UPDATE: This is actually incorrect, see next update

I simulated adding a wiper resistance (Rwiper) in series with the DMM input in LT Spice. I found that a value of Rwiper = 5 kohm essentially eliminated the error in my calculated voltages.

Here is the circuit:

And here is the plot of the difference between measured and calculated voltages:

UPDATE:

Well, back to square one. Turns out I was looking at the wrong column in my spreadsheet when I added the wiper resistance above. When I tried to simulate the circuit again I could not obtain the measured voltages using Rwiper. At any rate, here is a table showing my measured resistances and voltages. Maybe someone out there can figure this out. Driving me nuts!

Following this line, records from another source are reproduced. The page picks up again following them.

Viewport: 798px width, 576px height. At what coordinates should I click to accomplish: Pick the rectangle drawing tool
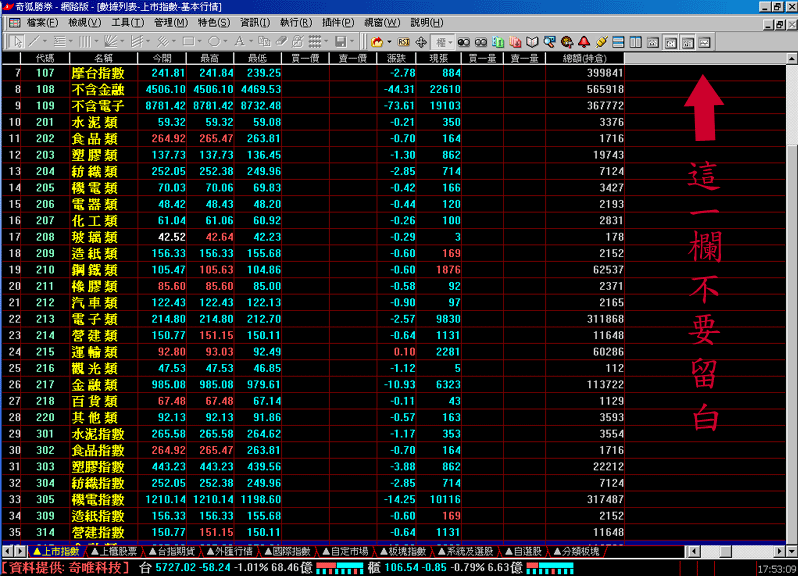click(187, 41)
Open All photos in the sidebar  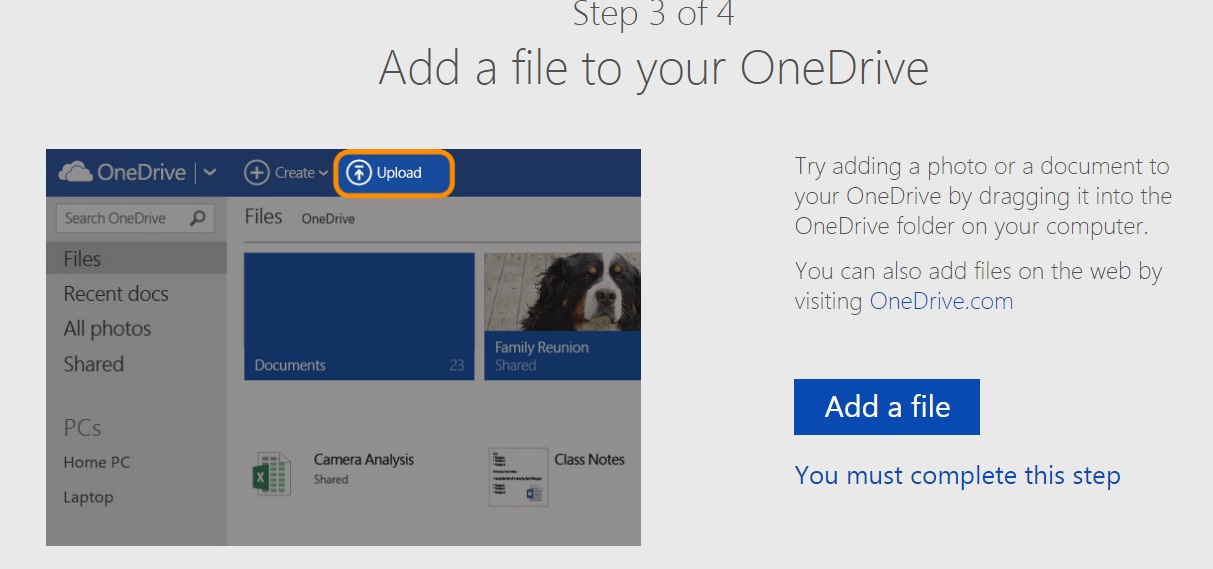pyautogui.click(x=107, y=329)
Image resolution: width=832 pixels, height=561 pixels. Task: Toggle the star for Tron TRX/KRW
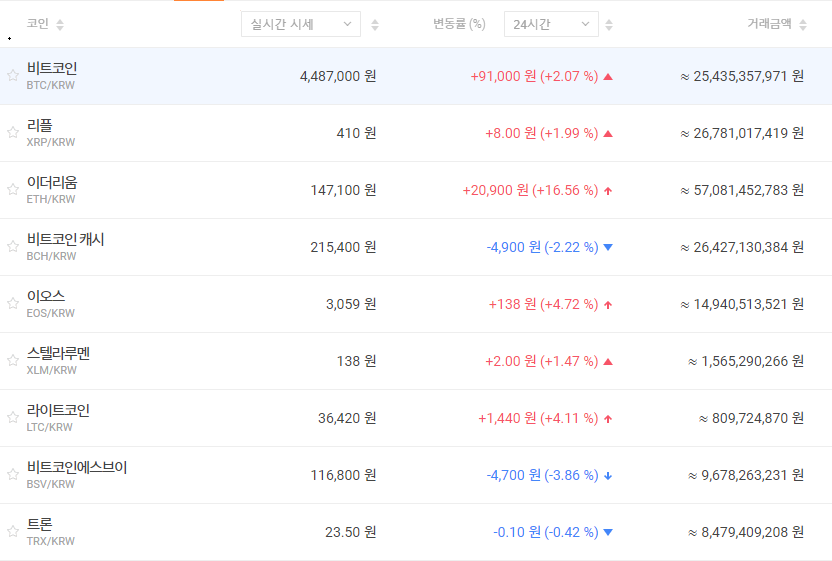point(13,532)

What did you use to measure the angular position of the wiper? — Andy aka, May 22 '17 at 17:13
Hi, welcome to the site and thanks for writing a decent, detailed question. Can I ask (a) how you measured the physical turning of the pot' and (b) what your 12 V supply was? (a bench supply, I guess) — TonyM, May 22 '17 at 17:15
I just used the output voltage to calculate the position of the wiper. If I use the actual measured resistances on the pot to calculate the position it is within about 2% of this value. — Qubit1028, May 22 '17 at 17:45
Also, I should have included a plot showing the percent error in addition to the magnitude of the voltage deviation. At the low end of the scale, when the potentiometer position approaches zero, the error becomes quite large. For instance, at the 6% position, the error is 50% on the output. — Qubit1028, May 22 '17 at 17:47
This is the power supply I used: https://www.amazon.com/gp/product/B00XM8SM66/ref=oh_aui_detailpage_o05_s01?ie=UTF8&psc=1 — Qubit1028, May 22 '17 at 17:51
Why do you not have plot points for 0% and 100%? "...at the 6% position, the error is 50% on the output" - error is less than 0.4V there, right? So, 50% of what? — Bruce Abbott, May 22 '17 at 19:09
I'd say that tracks better than I'd expect. The pot in the picture is most likely the style with a conductive composite, rather than wirewound. It's not expected that it would be at all precise. If you want precision calibration you need a precision pot (or at least one with an indicator dial of some sort). There's likely 10-20 degrees of "slop" even in setting the wiper position from one attempt to the next. — Hot Licks, May 22 '17 at 19:38
@Bruce Abbott: I didn't measure at the extremes of the pot because I wanted to avoid those regions due to the short that occurs when the wiper slides up on the contacts. I was mistaken previously, the actual error at the 6% position was 33%, Vcalc = 1.1 V, Vmeas = 0.73 V — Qubit1028, May 22 '17 at 19:48
@Hot Licks: I think my graph is a bit misleading. I actually measured the resistances on each side of the pot every time I rotated the pot to a new position and used those resistances to calculate Vcalc. — Qubit1028, May 22 '17 at 19:48
If you measured resistances you should show us a plot of the resistances you measured.. — Hot Licks, May 22 '17 at 21:32
The error is calculated based on the difference between Vcalc and Vmeas. The voltage is the actual observable here. If I measure R1 and R2 and apply a known supply voltage, I should obtain the theoretical Vcalc = R2*Vsupply/(R1+R2) — Qubit1028, May 22 '17 at 23:48
Not only will these types of pots not track accurately, they are not even supposed to be used regularly. Check the data sheet to see how many turns it is rated for! If you adjust it more than that many times, then if it still works at all, that is a bonus. Circuit board pots like this are for making adjustments to a circuit according to some derived performance value (like "quiescent current" through some transistors, or whatever), rather than generating a precise resistance in proportion to turn angle. — Kaz, May 23 '17 at 13:51

Spehro Pefhany · Answer 1 · 2017-05-22T17:59:15.890

The electrical angle is typically considerably smaller than the mechanical angle. The number for electrical angle is not given in the datasheet for that pot (which appears to be an obsolete Panasonic EVN series). The datasheet specifies the mechanical angle as 210+/-20 degrees. That means it could turn as little as 190 degrees.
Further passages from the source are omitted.